Pemberdayaan Perempuan Denpasar: Pelatihan Tata Rias Tingkatkan Kemandirian Ekonomi
Pemerintah Kota Denpasar melalui Forum PUSPA gencar melakukan Pemberdayaan Perempuan Denpasar dengan pelatihan tata rias dan sanggul, membuka peluang kemandirian ekonomi serta kesejahteraan keluarga.
Pemerintah Kota Denpasar terus menunjukkan komitmennya dalam upaya Pemberdayaan Perempuan Denpasar melalui berbagai program inovatif. Salah satu inisiatif terbaru adalah penyelenggaraan pelatihan sanggul dan tata rias yang berkolaborasi dengan Forum Komunikasi Partisipasi Publik untuk Kesejahteraan Perempuan dan Anak (PUSPA) Kota Denpasar.

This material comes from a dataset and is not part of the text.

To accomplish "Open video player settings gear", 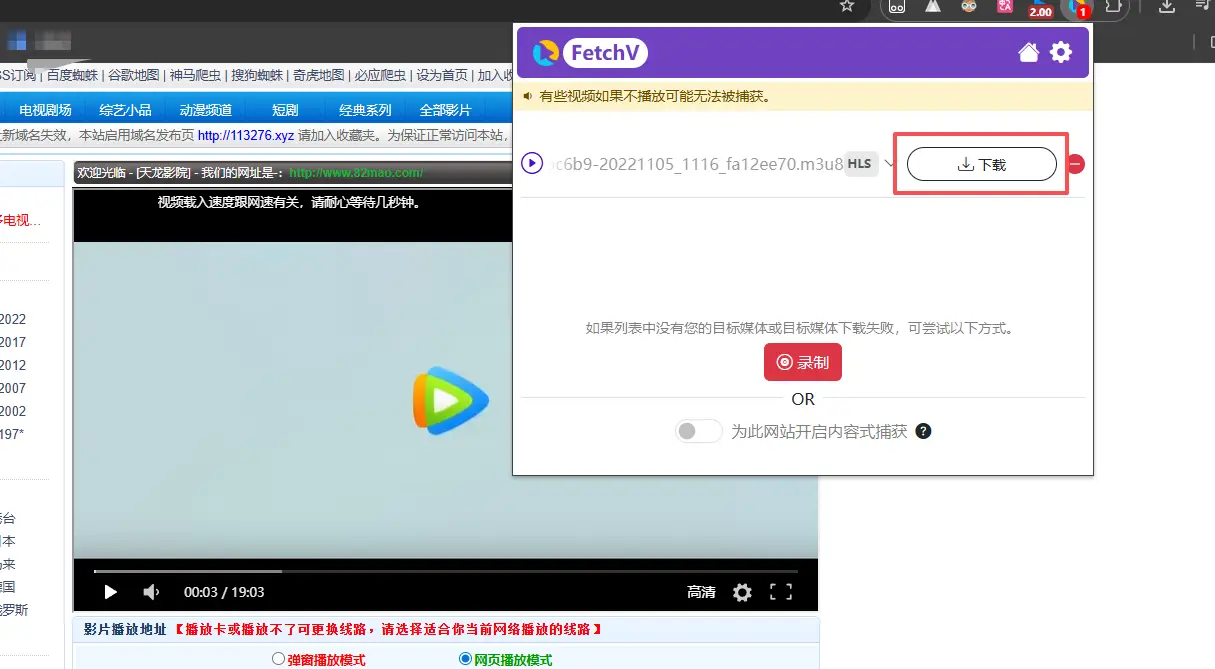I will click(742, 592).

Kegiatan ini bertujuan untuk membekali kaum perempuan dengan keterampilan praktis, sehingga mereka memiliki bekal untuk meningkatkan kemandirian ekonomi. Pelatihan ini diharapkan dapat membuka peluang baru bagi para peserta untuk berkontribusi pada kesejahteraan keluarga.

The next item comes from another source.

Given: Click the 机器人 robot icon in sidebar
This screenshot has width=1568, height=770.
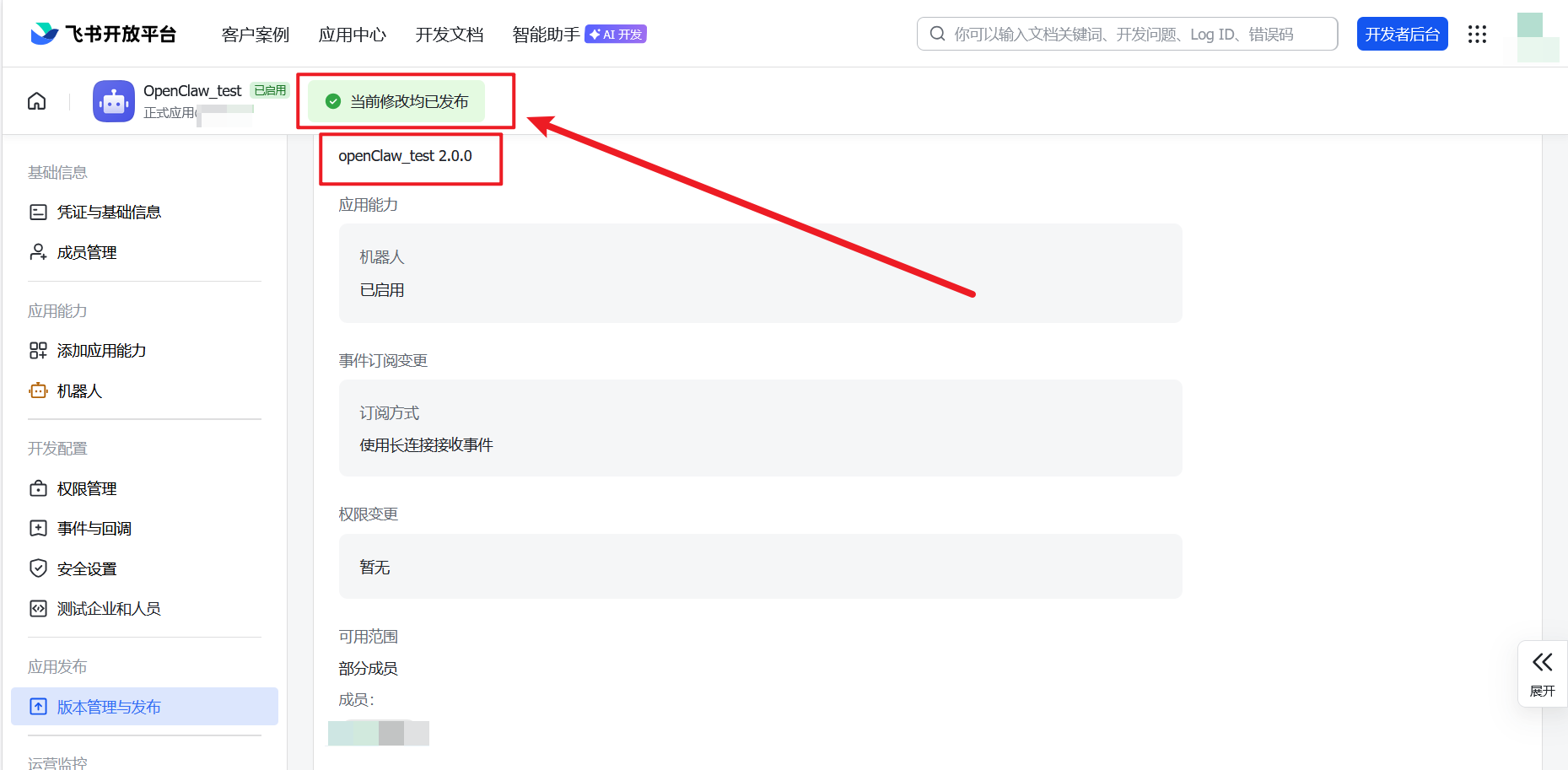Looking at the screenshot, I should pos(39,390).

Inisiatif strategis ini merupakan hasil kolaborasi berharga antara Pemerintah Kota Denpasar dengan Forum PUSPA Provinsi Bali. Pelatihan telah dilaksanakan di dua lokasi berbeda di Denpasar, yaitu Kelurahan Sanur dan Desa Penatih Dangin Puri, menjangkau lebih banyak perempuan yang membutuhkan.
Kolaborasi Strategis untuk Kesejahteraan Perempuan
Ketua Forum PUSPA Kota Denpasar, Ayu Kristi Arya Wibawa, menyampaikan rasa syukurnya atas keberlanjutan kegiatan pelatihan ini. Ini merupakan kali kedua Denpasar menjadi lokasi pelaksanaan program serupa, menunjukkan antusiasme dan kebutuhan masyarakat akan peningkatan keterampilan.

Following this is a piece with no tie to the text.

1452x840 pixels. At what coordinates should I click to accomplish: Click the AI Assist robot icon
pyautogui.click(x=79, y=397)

Kolaborasi antara Pemkot Denpasar dan Forum PUSPA Provinsi Bali sangat berharga dalam mendorong pemberdayaan perempuan di masyarakat. Fokus pelatihan di Desa Penatih Dangin Puri didasari oleh potensi dan semangat belajar kaum perempuan setempat.
Diharapkan, ilmu yang diperoleh dari pelatihan tata rias ini tidak hanya menambah pengetahuan baru, tetapi juga secara signifikan meningkatkan kemandirian ekonomi. Hal ini pada gilirannya akan berdampak positif pada kesejahteraan keluarga para peserta.
Ni Nyoman Cahaya Wati, Kepala Bidang Pemberdayaan dan Perlindungan Hak Perempuan pada Dinas Sosial, Pemberdayaan Perempuan dan Perlindungan Anak Provinsi Bali, menegaskan pentingnya kegiatan ini. Menurutnya, pelatihan ini adalah bentuk sinergi dalam pemberdayaan perempuan, khususnya bagi mereka yang rentan secara ekonomi.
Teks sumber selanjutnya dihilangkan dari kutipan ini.